[Your objective]: Copy the listing below line for line, with no changes.

[Exercise material]:
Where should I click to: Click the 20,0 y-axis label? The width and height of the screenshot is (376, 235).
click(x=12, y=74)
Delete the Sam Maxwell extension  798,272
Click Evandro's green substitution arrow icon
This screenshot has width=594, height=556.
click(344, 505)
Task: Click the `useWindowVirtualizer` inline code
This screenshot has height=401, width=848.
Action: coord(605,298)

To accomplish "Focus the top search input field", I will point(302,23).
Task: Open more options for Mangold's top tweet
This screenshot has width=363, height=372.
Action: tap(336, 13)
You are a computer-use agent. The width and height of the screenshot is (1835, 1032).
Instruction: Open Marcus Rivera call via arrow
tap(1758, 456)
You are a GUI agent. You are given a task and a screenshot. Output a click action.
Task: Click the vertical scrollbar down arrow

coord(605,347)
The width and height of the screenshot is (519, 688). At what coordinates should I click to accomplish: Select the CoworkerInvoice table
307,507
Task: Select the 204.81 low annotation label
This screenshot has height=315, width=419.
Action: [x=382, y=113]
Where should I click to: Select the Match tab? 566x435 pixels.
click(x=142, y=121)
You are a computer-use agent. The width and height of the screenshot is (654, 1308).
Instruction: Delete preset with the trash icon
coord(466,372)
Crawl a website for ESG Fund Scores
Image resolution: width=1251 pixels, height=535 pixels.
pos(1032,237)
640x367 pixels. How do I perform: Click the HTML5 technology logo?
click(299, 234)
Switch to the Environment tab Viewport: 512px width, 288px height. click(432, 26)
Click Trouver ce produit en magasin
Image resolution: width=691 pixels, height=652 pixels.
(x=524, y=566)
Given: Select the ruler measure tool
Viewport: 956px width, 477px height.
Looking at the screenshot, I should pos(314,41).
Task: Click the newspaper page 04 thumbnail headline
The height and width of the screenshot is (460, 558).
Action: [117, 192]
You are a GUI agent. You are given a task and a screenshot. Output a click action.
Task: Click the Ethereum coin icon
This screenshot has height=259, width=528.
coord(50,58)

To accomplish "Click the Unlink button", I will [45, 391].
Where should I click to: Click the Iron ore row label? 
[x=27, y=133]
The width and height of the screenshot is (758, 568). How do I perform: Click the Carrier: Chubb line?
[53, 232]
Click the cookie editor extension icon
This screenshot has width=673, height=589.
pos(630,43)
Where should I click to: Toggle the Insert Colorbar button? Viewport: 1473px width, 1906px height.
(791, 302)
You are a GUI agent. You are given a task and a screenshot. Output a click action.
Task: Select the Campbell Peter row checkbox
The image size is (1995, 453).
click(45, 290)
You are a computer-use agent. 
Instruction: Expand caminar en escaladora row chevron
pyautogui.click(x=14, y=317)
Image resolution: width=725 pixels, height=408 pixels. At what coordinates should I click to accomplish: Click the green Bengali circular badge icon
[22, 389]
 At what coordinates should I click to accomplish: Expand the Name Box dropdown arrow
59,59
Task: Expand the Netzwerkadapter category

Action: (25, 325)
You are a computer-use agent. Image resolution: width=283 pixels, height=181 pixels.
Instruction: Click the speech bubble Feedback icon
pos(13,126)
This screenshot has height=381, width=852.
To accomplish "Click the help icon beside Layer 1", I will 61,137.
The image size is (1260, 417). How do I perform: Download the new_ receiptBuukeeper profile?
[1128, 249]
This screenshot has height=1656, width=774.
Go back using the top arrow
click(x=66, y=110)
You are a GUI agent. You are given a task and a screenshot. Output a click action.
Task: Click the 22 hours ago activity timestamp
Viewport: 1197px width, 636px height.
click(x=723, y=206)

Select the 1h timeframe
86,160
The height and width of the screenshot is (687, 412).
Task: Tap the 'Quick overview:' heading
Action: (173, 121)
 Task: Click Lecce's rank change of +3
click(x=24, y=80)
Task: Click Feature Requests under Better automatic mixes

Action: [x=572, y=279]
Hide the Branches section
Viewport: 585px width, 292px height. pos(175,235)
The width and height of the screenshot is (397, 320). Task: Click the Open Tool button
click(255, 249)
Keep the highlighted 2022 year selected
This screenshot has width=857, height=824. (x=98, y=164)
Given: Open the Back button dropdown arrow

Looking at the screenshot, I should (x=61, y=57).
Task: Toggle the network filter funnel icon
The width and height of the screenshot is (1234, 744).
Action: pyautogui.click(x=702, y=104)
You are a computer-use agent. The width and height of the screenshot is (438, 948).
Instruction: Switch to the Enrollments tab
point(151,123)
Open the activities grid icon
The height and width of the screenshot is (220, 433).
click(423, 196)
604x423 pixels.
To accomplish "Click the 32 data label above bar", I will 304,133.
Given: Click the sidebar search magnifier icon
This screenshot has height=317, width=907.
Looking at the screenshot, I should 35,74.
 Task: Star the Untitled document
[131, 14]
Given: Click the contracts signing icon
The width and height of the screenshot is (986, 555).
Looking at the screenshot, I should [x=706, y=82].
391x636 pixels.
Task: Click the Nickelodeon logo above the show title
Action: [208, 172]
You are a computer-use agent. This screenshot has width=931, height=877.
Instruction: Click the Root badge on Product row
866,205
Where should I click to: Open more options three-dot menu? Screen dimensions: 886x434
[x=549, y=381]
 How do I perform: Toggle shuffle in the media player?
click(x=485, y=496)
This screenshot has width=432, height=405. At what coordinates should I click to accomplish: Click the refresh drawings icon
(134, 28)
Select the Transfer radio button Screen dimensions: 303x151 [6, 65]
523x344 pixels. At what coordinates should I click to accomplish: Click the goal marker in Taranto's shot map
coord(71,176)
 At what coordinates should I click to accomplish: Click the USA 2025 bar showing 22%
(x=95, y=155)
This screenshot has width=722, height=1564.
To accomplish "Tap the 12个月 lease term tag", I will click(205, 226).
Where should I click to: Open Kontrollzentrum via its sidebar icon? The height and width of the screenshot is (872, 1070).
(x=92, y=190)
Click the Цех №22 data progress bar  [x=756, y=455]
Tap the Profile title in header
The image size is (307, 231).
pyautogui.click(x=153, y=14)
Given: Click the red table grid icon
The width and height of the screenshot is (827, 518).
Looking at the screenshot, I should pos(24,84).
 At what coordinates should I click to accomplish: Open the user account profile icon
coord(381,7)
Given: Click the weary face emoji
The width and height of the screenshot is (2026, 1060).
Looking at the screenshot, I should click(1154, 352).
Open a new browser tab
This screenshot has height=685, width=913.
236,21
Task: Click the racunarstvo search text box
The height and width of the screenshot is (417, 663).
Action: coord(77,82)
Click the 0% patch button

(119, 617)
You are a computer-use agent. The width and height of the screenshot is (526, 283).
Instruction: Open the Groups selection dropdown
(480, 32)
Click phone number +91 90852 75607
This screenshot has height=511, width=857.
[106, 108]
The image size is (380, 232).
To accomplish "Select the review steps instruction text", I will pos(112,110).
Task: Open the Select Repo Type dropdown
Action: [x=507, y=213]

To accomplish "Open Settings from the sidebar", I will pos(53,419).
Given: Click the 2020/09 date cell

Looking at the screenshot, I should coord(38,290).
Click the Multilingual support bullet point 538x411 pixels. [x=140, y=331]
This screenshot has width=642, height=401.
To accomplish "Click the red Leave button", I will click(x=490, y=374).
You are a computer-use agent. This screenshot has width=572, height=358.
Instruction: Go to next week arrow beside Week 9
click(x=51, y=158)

[Reply]:
Where should I click to: Click the 20,0 y-axis label? The width and height of the screenshot is (376, 235).
click(x=12, y=74)
Delete the Sam Maxwell extension  798,272
Click Evandro's green substitution arrow icon
This screenshot has width=594, height=556.
click(344, 505)
Task: Click the `useWindowVirtualizer` inline code
This screenshot has height=401, width=848.
Action: coord(605,298)

To accomplish "Focus the top search input field", I will point(302,23).
Task: Open more options for Mangold's top tweet
This screenshot has width=363, height=372.
Action: tap(336, 13)
You are a computer-use agent. The width and height of the screenshot is (1835, 1032).
Instruction: Open Marcus Rivera call via arrow
tap(1758, 456)
You are a GUI agent. You are given a task and a screenshot. Output a click action.
Task: Click the vertical scrollbar down arrow

coord(605,347)
The width and height of the screenshot is (519, 688). At what coordinates should I click to accomplish: Select the CoworkerInvoice table
307,507
Task: Select the 204.81 low annotation label
This screenshot has height=315, width=419.
Action: [x=382, y=113]
Where should I click to: Select the Match tab? 566x435 pixels.
click(x=142, y=121)
You are a computer-use agent. The width and height of the screenshot is (654, 1308).
Instruction: Delete preset with the trash icon
coord(466,372)
Crawl a website for ESG Fund Scores
Image resolution: width=1251 pixels, height=535 pixels.
pos(1032,237)
640x367 pixels. How do I perform: Click the HTML5 technology logo?
click(299, 234)
Switch to the Environment tab Viewport: 512px width, 288px height. click(432, 26)
Click Trouver ce produit en magasin
Image resolution: width=691 pixels, height=652 pixels.
(x=524, y=566)
Given: Select the ruler measure tool
Viewport: 956px width, 477px height.
Looking at the screenshot, I should pos(314,41).
Task: Click the newspaper page 04 thumbnail headline
The height and width of the screenshot is (460, 558).
Action: [117, 192]
You are a GUI agent. You are given a task and a screenshot. Output a click action.
Task: Click the Ethereum coin icon
This screenshot has height=259, width=528.
coord(50,58)

To accomplish "Click the Unlink button", I will [45, 391].
Where should I click to: Click the Iron ore row label? 
[x=27, y=133]
The width and height of the screenshot is (758, 568). How do I perform: Click the Carrier: Chubb line?
[53, 232]
Click the cookie editor extension icon
This screenshot has width=673, height=589.
pos(630,43)
Where should I click to: Toggle the Insert Colorbar button? Viewport: 1473px width, 1906px height.
(791, 302)
You are a GUI agent. You are given a task and a screenshot. Output a click action.
Task: Select the Campbell Peter row checkbox
The image size is (1995, 453).
click(45, 290)
You are a computer-use agent. 
Instruction: Expand caminar en escaladora row chevron
pyautogui.click(x=14, y=317)
Image resolution: width=725 pixels, height=408 pixels. At what coordinates should I click to accomplish: Click the green Bengali circular badge icon
[22, 389]
 At what coordinates should I click to accomplish: Expand the Name Box dropdown arrow
59,59
Task: Expand the Netzwerkadapter category

Action: (25, 325)
You are a computer-use agent. Image resolution: width=283 pixels, height=181 pixels.
Instruction: Click the speech bubble Feedback icon
pos(13,126)
This screenshot has height=381, width=852.
To accomplish "Click the help icon beside Layer 1", I will 61,137.
The image size is (1260, 417). How do I perform: Download the new_ receiptBuukeeper profile?
[1128, 249]
This screenshot has height=1656, width=774.
Go back using the top arrow
click(x=66, y=110)
You are a GUI agent. You are given a task and a screenshot. Output a click action.
Task: Click the 22 hours ago activity timestamp
Viewport: 1197px width, 636px height.
click(x=723, y=206)

Select the 1h timeframe
86,160
The height and width of the screenshot is (687, 412).
Task: Tap the 'Quick overview:' heading
Action: (173, 121)
 Task: Click Lecce's rank change of +3
click(x=24, y=80)
Task: Click Feature Requests under Better automatic mixes

Action: [x=572, y=279]
Hide the Branches section
Viewport: 585px width, 292px height. pos(175,235)
The width and height of the screenshot is (397, 320). Task: Click the Open Tool button
click(255, 249)
Keep the highlighted 2022 year selected
This screenshot has width=857, height=824. (x=98, y=164)
Given: Open the Back button dropdown arrow

Looking at the screenshot, I should (x=61, y=57).
Task: Toggle the network filter funnel icon
The width and height of the screenshot is (1234, 744).
Action: pyautogui.click(x=702, y=104)
You are a computer-use agent. The width and height of the screenshot is (438, 948).
Instruction: Switch to the Enrollments tab
point(151,123)
Open the activities grid icon
The height and width of the screenshot is (220, 433).
click(423, 196)
604x423 pixels.
To accomplish "Click the 32 data label above bar", I will 304,133.
Given: Click the sidebar search magnifier icon
This screenshot has height=317, width=907.
Looking at the screenshot, I should 35,74.
 Task: Star the Untitled document
[131, 14]
Given: Click the contracts signing icon
The width and height of the screenshot is (986, 555).
Looking at the screenshot, I should [x=706, y=82].
391x636 pixels.
Task: Click the Nickelodeon logo above the show title
Action: [208, 172]
You are a computer-use agent. This screenshot has width=931, height=877.
Instruction: Click the Root badge on Product row
866,205
Where should I click to: Open more options three-dot menu? Screen dimensions: 886x434
[x=549, y=381]
 How do I perform: Toggle shuffle in the media player?
click(x=485, y=496)
This screenshot has width=432, height=405. At what coordinates should I click to accomplish: Click the refresh drawings icon
(134, 28)
Select the Transfer radio button Screen dimensions: 303x151 [6, 65]
523x344 pixels. At what coordinates should I click to accomplish: Click the goal marker in Taranto's shot map
coord(71,176)
 At what coordinates should I click to accomplish: Click the USA 2025 bar showing 22%
(x=95, y=155)
This screenshot has width=722, height=1564.
To accomplish "Tap the 12个月 lease term tag", I will click(205, 226).
Where should I click to: Open Kontrollzentrum via its sidebar icon? The height and width of the screenshot is (872, 1070).
(x=92, y=190)
Click the Цех №22 data progress bar  [x=756, y=455]
Tap the Profile title in header
The image size is (307, 231).
pyautogui.click(x=153, y=14)
Given: Click the red table grid icon
The width and height of the screenshot is (827, 518).
Looking at the screenshot, I should pos(24,84).
 At what coordinates should I click to accomplish: Open the user account profile icon
coord(381,7)
Given: Click the weary face emoji
The width and height of the screenshot is (2026, 1060).
Looking at the screenshot, I should click(1154, 352).
Open a new browser tab
This screenshot has height=685, width=913.
236,21
Task: Click the racunarstvo search text box
The height and width of the screenshot is (417, 663).
Action: coord(77,82)
Click the 0% patch button

(119, 617)
You are a computer-use agent. The width and height of the screenshot is (526, 283).
Instruction: Open the Groups selection dropdown
(480, 32)
Click phone number +91 90852 75607
This screenshot has height=511, width=857.
[106, 108]
The image size is (380, 232).
To accomplish "Select the review steps instruction text", I will pos(112,110).
Task: Open the Select Repo Type dropdown
Action: [x=507, y=213]

To accomplish "Open Settings from the sidebar", I will pos(53,419).
Given: Click the 2020/09 date cell

Looking at the screenshot, I should coord(38,290).
Click the Multilingual support bullet point 538x411 pixels. [x=140, y=331]
This screenshot has width=642, height=401.
To accomplish "Click the red Leave button", I will click(x=490, y=374).
You are a computer-use agent. This screenshot has width=572, height=358.
Instruction: Go to next week arrow beside Week 9
click(x=51, y=158)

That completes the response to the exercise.